» **Excerpted passage**:
* * * * * * *

Learning Agent-Compatible Context Management for Long-Horizon Tasks
Pith reviewed 2026-06-28 22:33 UTC · model grok-4.3
The pith
An external LLM trained with reinforcement learning can manage context for frozen agents on long-horizon tasks without retraining them.
A machine-rendered reading of the paper's core claim, the machinery that carries it, and where it could break.
Core claim
AdaCoM trains an external LLM to manage the context of a frozen agent through flexible modification actions and end-to-end reinforcement learning. Across diverse agents on web search and deep research benchmarks, AdaCoM substantially improves performance by preserving task constraints and progress while pruning stale content. The learned strategies reveal a Fidelity-Reliability Trade-off: agents with higher vanilla ReAct performance benefit from higher-fidelity context preservation, whereas lower-performing agents require more aggressive compression to stay within a reliable reasoning regime. Transfer experiments show that AdaCoM generalizes most effectively across agents with similar capabi
What carries the argument
AdaCoM, an external LLM that applies modification actions to agent context and is trained via end-to-end RL on the agent's task outcomes.
Load-bearing premise
An external LLM can learn generalizable context modification strategies from only the agent's final performance outcomes without access to its internal state or gradients.
What would settle it
If testing AdaCoM on new long-horizon benchmarks with agents of varying capabilities shows no consistent performance gains or reversal of the fidelity-reliability pattern.
Figures
read the original abstract
LLM agents increasingly face long-horizon tasks such as web search and deep research in real-world applications, where accumulated context can cause long-context degradation and reasoning failures. Prior work mitigates this through context management with agent-side context control or fixed strategies such as summarization, which require training the agent itself for adaptation - making it impractical for closed-source agents and ignoring that different agents may require different strategies. We introduce Adaptive Context Management (AdaCoM), which trains an external LLM to manage the context of a frozen agent through flexible modification actions and end-to-end reinforcement learning. Across diverse agents on web search and deep research benchmarks, AdaCoM substantially improves performance by preserving task constraints and progress while pruning stale content. The learned strategies reveal a Fidelity-Reliability Trade-off: agents with higher vanilla ReAct performance benefit from higher-fidelity context preservation, whereas lower-performing agents require more aggressive compression to stay within a reliable reasoning regime. Transfer experiments show that AdaCoM generalizes most effectively across agents with similar capability (measured by vanilla ReAct performance), suggesting a practical path toward reusable context managers for agent systems.
Editorial analysis
A structured set of objections, weighed in public.
Referee Report
Summary. The paper introduces Adaptive Context Management (AdaCoM), an external LLM trained via end-to-end reinforcement learning to perform flexible context modifications (preserve constraints/progress, prune stale content) on frozen LLM agents for long-horizon tasks such as web search and deep research. It claims substantial performance gains across diverse agents, identifies a Fidelity-Reliability Trade-off (higher vanilla ReAct agents benefit from high-fidelity preservation; lower-performing agents need aggressive compression), and shows that learned managers transfer best across agents of similar capability.

* * * * * * *

» **Activity 1**: Copy the passage from the AdaCoM review page word for word, from "Learning Agent-Compatible Context" to "it could break.".
» **Activity 2**: Summarize the AdaCoM review page in two sentences.
» **Activity 3**: Translate this sentence from the AdaCoM review page into Spanish: "An external LLM trained with reinforcement learning can manage context for frozen agents on long-horizon tasks without retraining them."

» **Listed entries**:
* * * * * * *

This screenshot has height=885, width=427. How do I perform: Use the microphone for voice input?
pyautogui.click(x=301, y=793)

* * * * * * *

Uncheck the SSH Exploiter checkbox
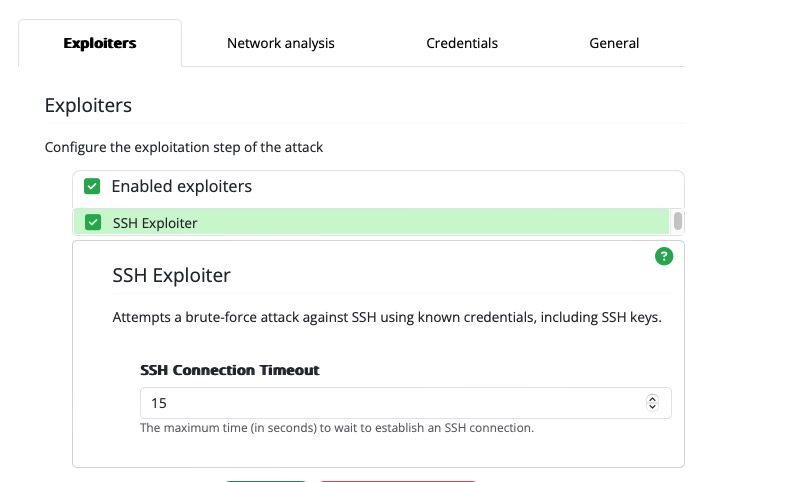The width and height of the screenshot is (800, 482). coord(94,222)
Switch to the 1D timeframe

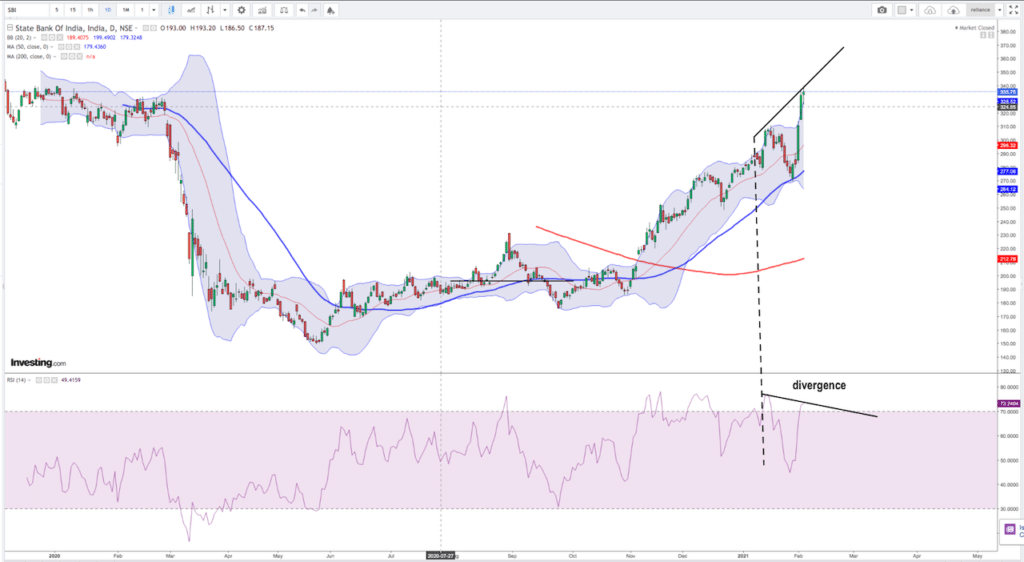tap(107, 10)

* * * * * * *

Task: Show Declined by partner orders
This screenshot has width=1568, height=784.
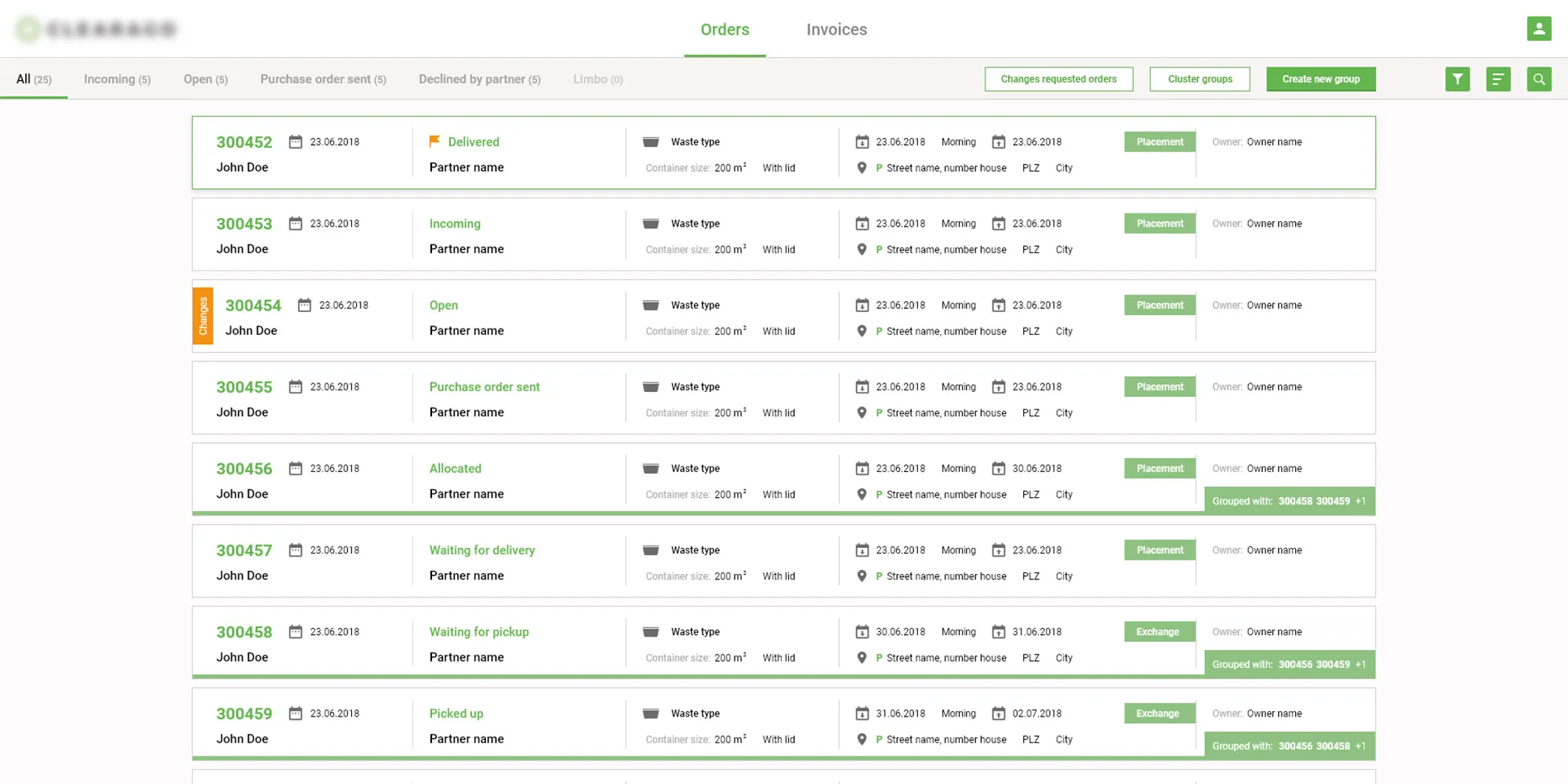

* * * * * * *

» **Response area 1**:
Learning Agent-Compatible Context Management for Long-Horizon Tasks
Pith reviewed 2026-06-28 22:33 UTC · model grok-4.3
The pith
An external LLM trained with reinforcement learning can manage context for frozen agents on long-horizon tasks without retraining them.
A machine-rendered reading of the paper's core claim, the machinery that carries it, and where it could break.

» **Response area 2**: AdaCoM trains an external LLM with end-to-end reinforcement learning to manage the context of a frozen agent through flexible modification actions, improving performance on web search and deep research benchmarks by preserving task constraints and progress while pruning stale content. Its learned strategies reveal a Fidelity-Reliability Trade-off: agents with higher vanilla ReAct performance benefit from higher-fidelity context preservation, while lower-performing agents need more aggressive compression.

» **Response area 3**: Un LLM externo entrenado con aprendizaje por refuerzo puede gestionar el contexto de agentes congelados en tareas de largo horizonte sin reentrenarlos.